How cool. Thanks for reposting. You inspired me to write my own love letter: http://consequentlychrista.blogspot.com/2010/08/letter-to-my-body.html.
Thank you, Sal.
You inspire me.
xx
I really want to thank you for this post. As an adolescent, I've gone through a typical stage of self hate with no real reason.
Thanks.
This post helped me see my own strengths and learn to love myself a bit more.
Thank you so much for the repost! I'm a new reader so I missed this before.
I've been overweight since I was a teenager and in the past year and a half have lost about 65 pounds. For the first time in my adult life I am a "normal" weight.
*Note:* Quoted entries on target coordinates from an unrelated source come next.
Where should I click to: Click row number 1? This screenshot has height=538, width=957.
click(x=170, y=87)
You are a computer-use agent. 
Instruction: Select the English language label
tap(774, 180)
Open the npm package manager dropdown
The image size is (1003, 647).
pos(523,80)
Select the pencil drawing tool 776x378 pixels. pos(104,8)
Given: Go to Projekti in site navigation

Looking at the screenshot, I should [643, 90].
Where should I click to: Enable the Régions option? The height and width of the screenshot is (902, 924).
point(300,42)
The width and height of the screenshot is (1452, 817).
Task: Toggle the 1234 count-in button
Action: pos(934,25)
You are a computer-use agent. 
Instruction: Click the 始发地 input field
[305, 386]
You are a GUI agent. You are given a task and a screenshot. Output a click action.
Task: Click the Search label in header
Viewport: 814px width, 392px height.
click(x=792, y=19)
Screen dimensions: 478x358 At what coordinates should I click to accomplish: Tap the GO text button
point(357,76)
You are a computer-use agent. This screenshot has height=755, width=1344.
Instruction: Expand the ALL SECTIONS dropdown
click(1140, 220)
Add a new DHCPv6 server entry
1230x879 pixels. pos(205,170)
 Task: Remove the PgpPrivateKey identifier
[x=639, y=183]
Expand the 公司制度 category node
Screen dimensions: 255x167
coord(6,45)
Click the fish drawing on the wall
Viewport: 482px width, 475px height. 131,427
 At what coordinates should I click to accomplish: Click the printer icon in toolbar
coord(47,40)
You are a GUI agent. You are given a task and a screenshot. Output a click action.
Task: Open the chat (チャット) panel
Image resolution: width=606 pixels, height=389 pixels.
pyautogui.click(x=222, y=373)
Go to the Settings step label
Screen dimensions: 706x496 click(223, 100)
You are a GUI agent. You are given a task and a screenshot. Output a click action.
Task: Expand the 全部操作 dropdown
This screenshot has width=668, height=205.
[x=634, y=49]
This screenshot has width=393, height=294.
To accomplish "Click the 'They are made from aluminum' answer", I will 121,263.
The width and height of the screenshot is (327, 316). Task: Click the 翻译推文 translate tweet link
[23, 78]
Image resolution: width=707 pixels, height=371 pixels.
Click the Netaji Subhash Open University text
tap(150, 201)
Somehow in my crazy imagination I thought that when I could fit into size 8 pants everything would be great and I would look fantastic all over.
Turns out that's not quite the case and I'm working on dealing with that. This was a great reminder for me. My body has done so much for me and I am in the best shape of my life. Tomorrow I'm going to ride my bike across the state of MI. So what if my arms are still kind of flappy?
This entry truly blessed me at a time in my life when I needed it the most. At the terrible age of 23, my entire self confience was shattered by seemingly vain things. I loved everything about my 5’7″, 115 lb body before the age of 23…I was tan and toned…then one day I was trying on a new summer skirt, and to my surprise there was a bright blue varicose vein popping out behind my legs (I have always known this was going to be a genetic struggle for me) So, I quickly hit the tanning booth to try to mask the vein, when to my surprise, the white lines of stretch marked calves began to show through with vengence…I didn’t know anyone could get stretch marks on their legs…I was at a loss. Damned if I do tan, damned if I don’t tan. I had the veins “treated” and now my ankle is numb and I have more spider veins now than I ever have in my life… I feel like I was too quick to change all of these “flaws” and in reality, I should just accept them and be so thankful that I have no real illness or ailments. My husband loves and adores me….veins/stretch marks and all. I am still looking for some motivation to wear skirts again, I cannot seem to shake the fact that I feel like my 24 year old legs look like they are 85. I am sure that noone notices these flaws quite as much as me, but is it wrong of me to feel so self conscious?